Dante Alighieri, el escatológico viajero de ultratumba, nos cuenta en La Divina Comedia que en el dintel de la gran puerta del Infierno vio escritas estas sombrías palabras: “Por mí se va a la ciudad doliente; por mí se va a las penas eternas… Vosotros los que entráis, dejad aquí toda esperanza (lasciate ogni speranza)”. Cuando muere la esperanza la vida ha terminado. Mientras tanto, con cada día que llega siempre habrá un todavía…
Esperar es una actitud privativa del ser humano, tanto que una de las maneras de definirlo es “Homo esperans”, el que espera. Y puesto que el hombre está hecho de tiempo y, más aún, es conciencia del tiempo, siempre anida en él la esperanza de un porvenir. No se espera lo que ya se tiene o lo que no puede llegar a ser. Si partimos de un humanismo esencial, todo hombre se conoce a sí mismo cuando empáticamente se reconoce en el otro; soy lo que él es, siento lo que él siente. De esa solidaridad nace el “nosotros”. Cada uno lleva en sí, la humanidad entera. Somos uno y somos el universo. Vivimos por la esperanza, y por ella nos proyectamos a una posteridad. La esperanza está inmersa en la eterna búsqueda de felicidad. Es el motor de la vida, la resurrección cotidiana.
El positivismo del siglo XIX desacreditó la esperanza por considerarla un extravío idealista, la enajenación del alma religiosa. (Para el cristianismo, la esperanza es –junto a la fe y la caridad- una de las tres virtudes teologales). Nietzsche volvió al pesimismo del mito griego de la Caja de Pandora cuando afirmó que “la esperanza es el peor de los males, pues prolonga el tormento del hombre”. El discípulo de Zaratustra no alcanzó a ver aquello que Marx vislumbró: que la esperanza nutre todo ideal, toda utopía revolucionaria.
Cuando hablamos del hábito de esperar no nos referimos a algo necesariamente material sino, como afirma Fromm, a llegar a “una vida más plena, un estado de mayor vivacidad, una liberación del eterno hastío o en término teológico, la salvación”. Ello no es posible con el aventurerismo radical del falso mesías; no es posible cuando se desprecia la realidad, se suprime la libertad y se estigmatiza lo privado. En tales circunstancias el desaliento suplanta a la esperanza.

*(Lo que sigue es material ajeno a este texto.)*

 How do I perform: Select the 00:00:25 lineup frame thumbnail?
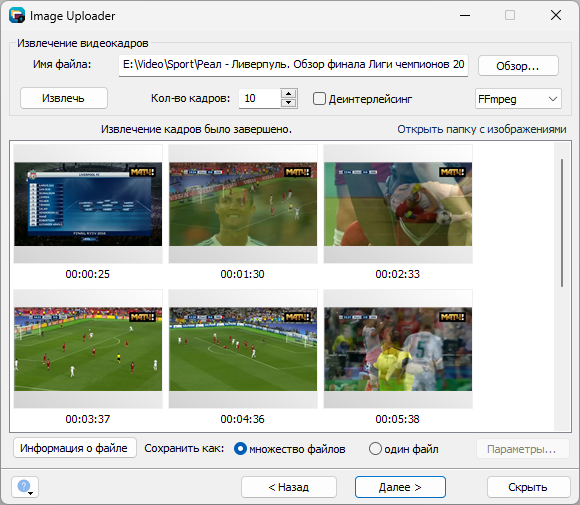point(88,204)
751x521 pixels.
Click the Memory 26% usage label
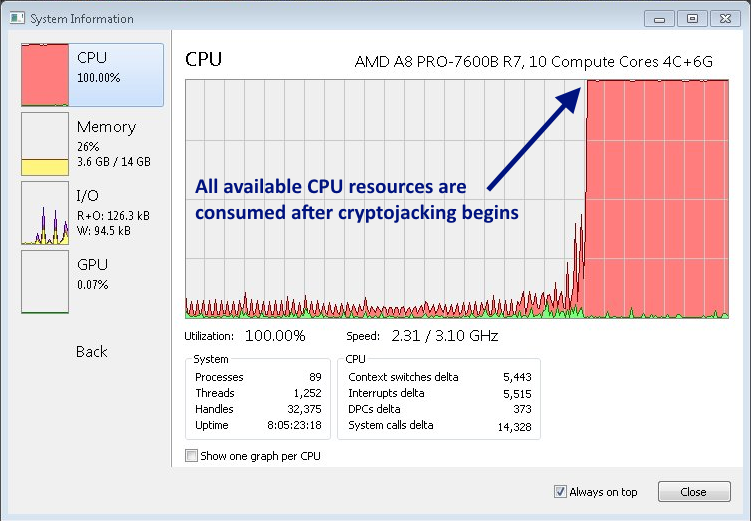coord(85,146)
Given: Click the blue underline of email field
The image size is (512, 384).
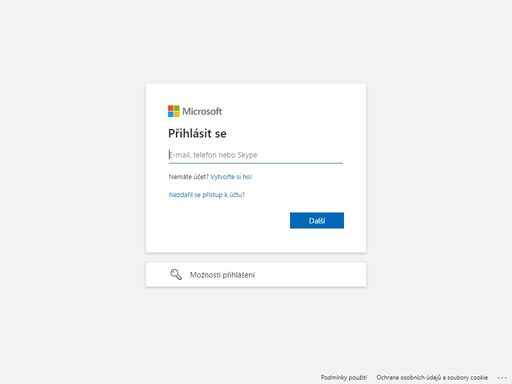Looking at the screenshot, I should (x=256, y=163).
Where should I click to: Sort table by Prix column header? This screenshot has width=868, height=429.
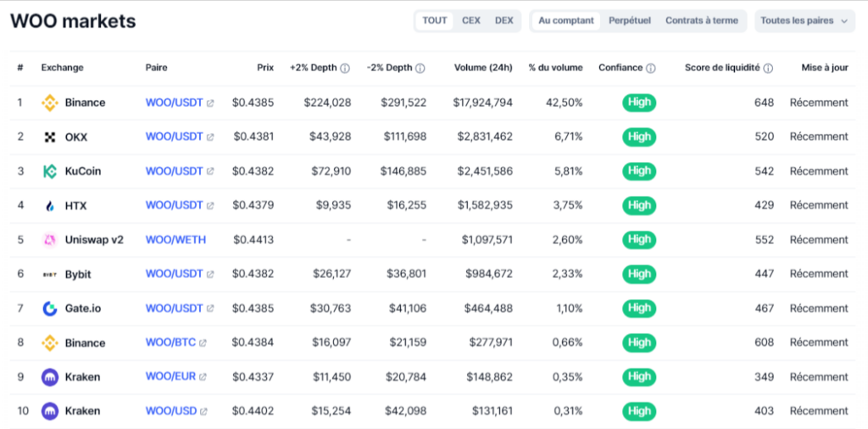coord(265,68)
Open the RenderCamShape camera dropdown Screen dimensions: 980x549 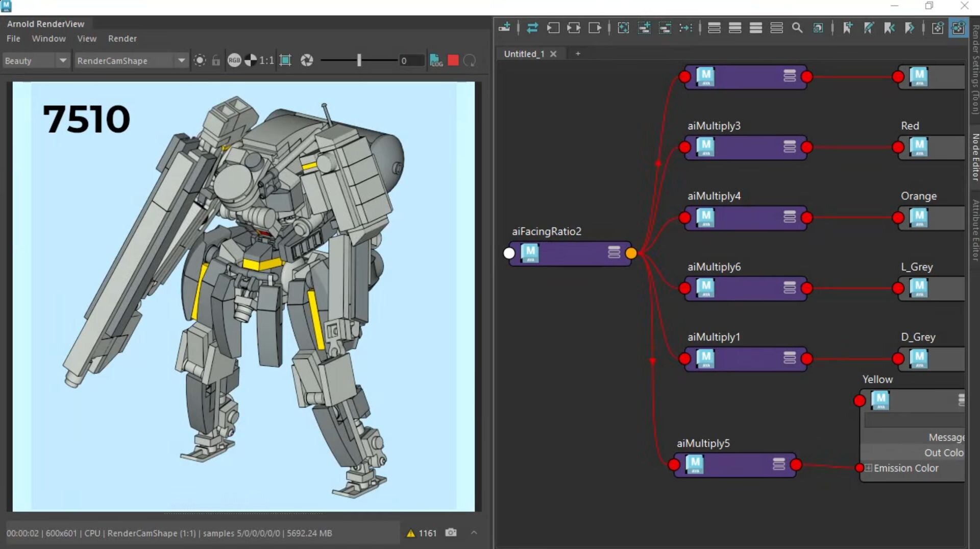[x=131, y=60]
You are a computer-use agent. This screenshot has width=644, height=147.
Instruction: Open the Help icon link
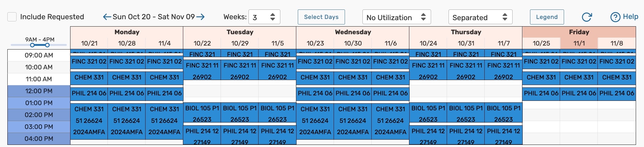coord(615,17)
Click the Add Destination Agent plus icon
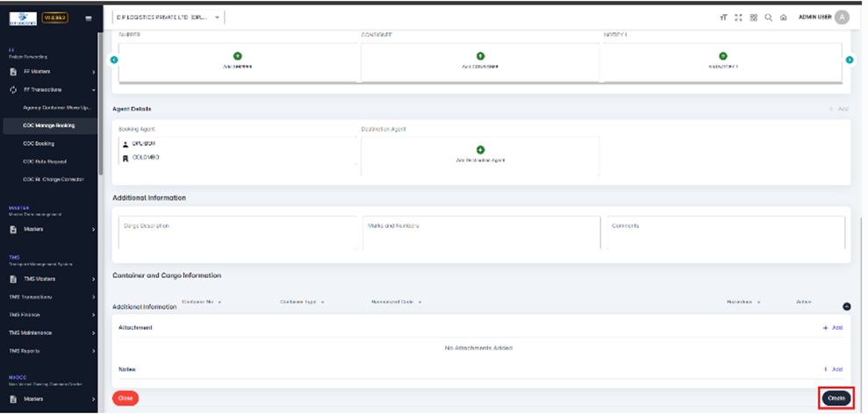868x414 pixels. click(x=480, y=150)
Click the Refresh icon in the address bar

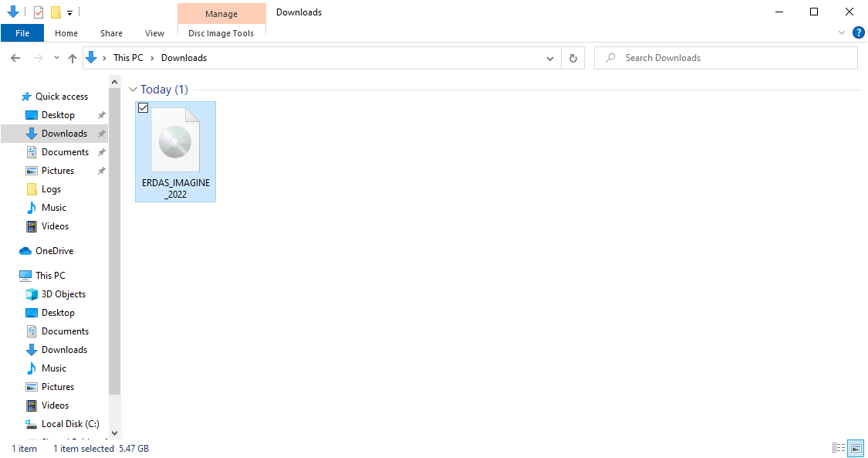[x=572, y=57]
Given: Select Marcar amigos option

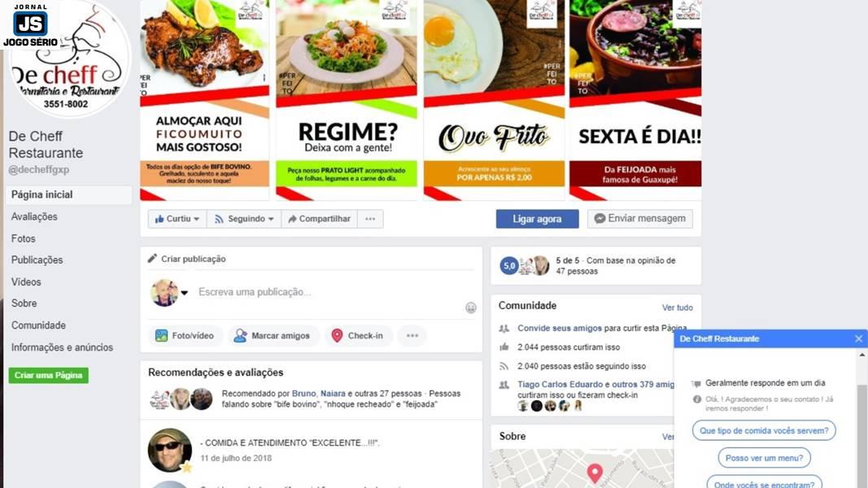Looking at the screenshot, I should point(273,335).
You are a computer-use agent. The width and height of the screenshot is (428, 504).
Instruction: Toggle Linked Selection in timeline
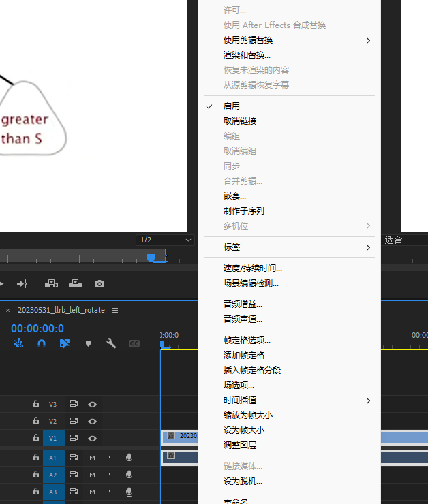pyautogui.click(x=65, y=343)
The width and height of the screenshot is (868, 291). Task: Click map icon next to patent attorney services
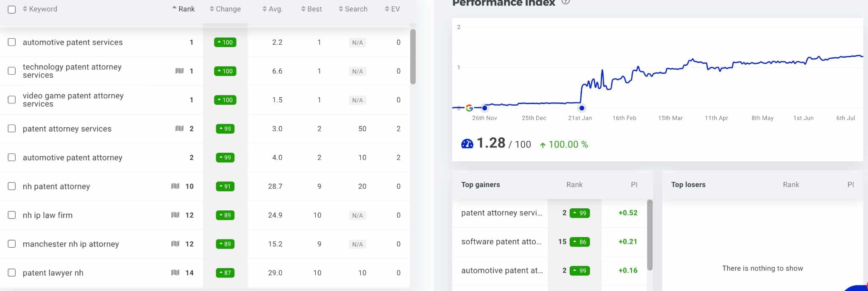(x=179, y=129)
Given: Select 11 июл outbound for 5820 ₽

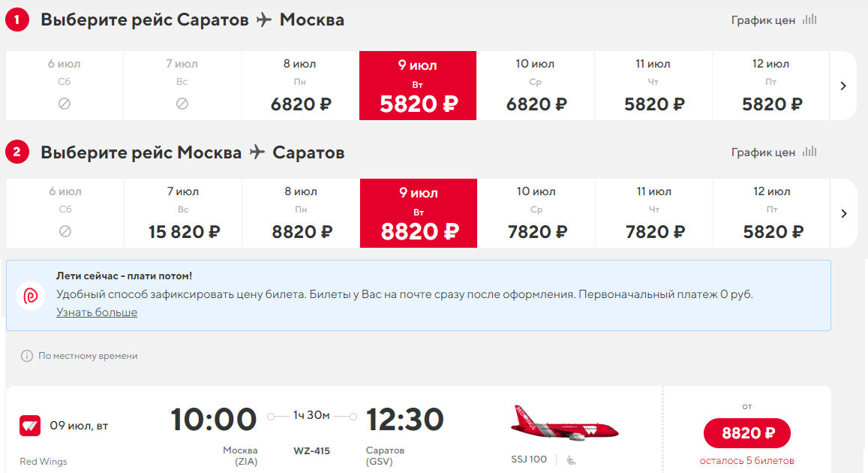Looking at the screenshot, I should [x=653, y=86].
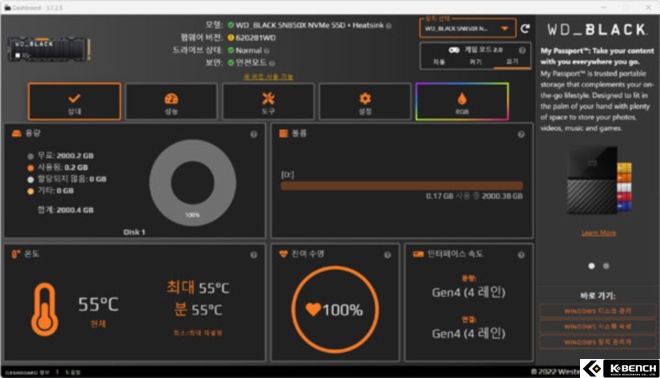
Task: Turn game mode off
Action: point(512,62)

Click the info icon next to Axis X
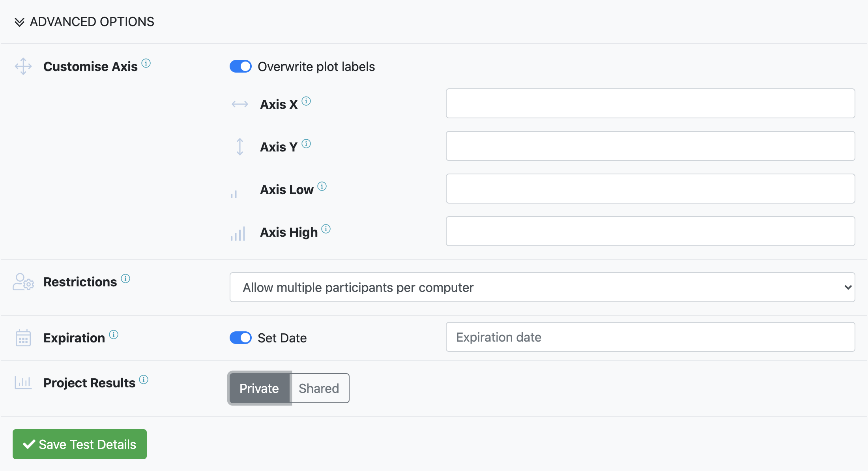click(306, 101)
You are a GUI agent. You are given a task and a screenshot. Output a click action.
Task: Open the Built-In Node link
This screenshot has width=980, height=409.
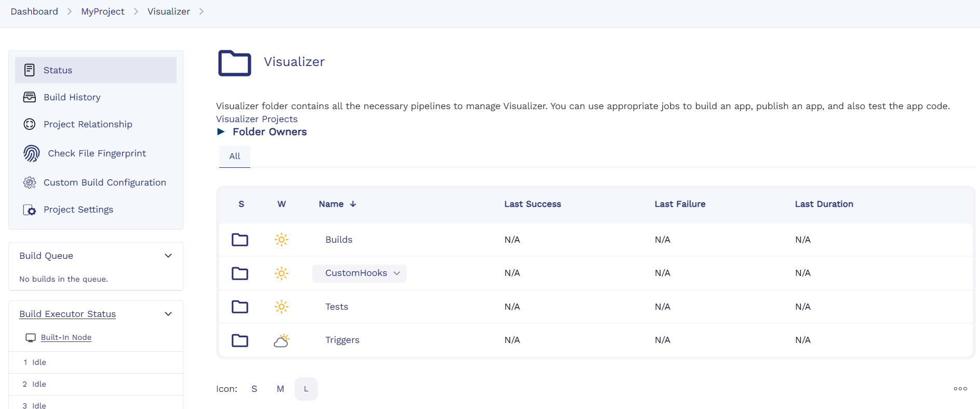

La esperanza no es pasividad, no es la indolencia de aquel que se sienta a la vera del camino a esperar que pase la fortuna. No es resignación. Quien no siembra, nada cosecha. La esperanza es un quehacer como otro, una forma de ser, un estado de alerta frente a la vida. El hombre es el gestor de las transformaciones, los pueblos hacen la historia y los cambios no ocurren por el simple devenir del tiempo. La esperanza es el sueño del hombre despierto, decía Aristóteles. Y como tal, un sueño que día a día nos esforzamos por hacerlo tangible. Solo así habitaremos un día los mundos que soñamos ahora.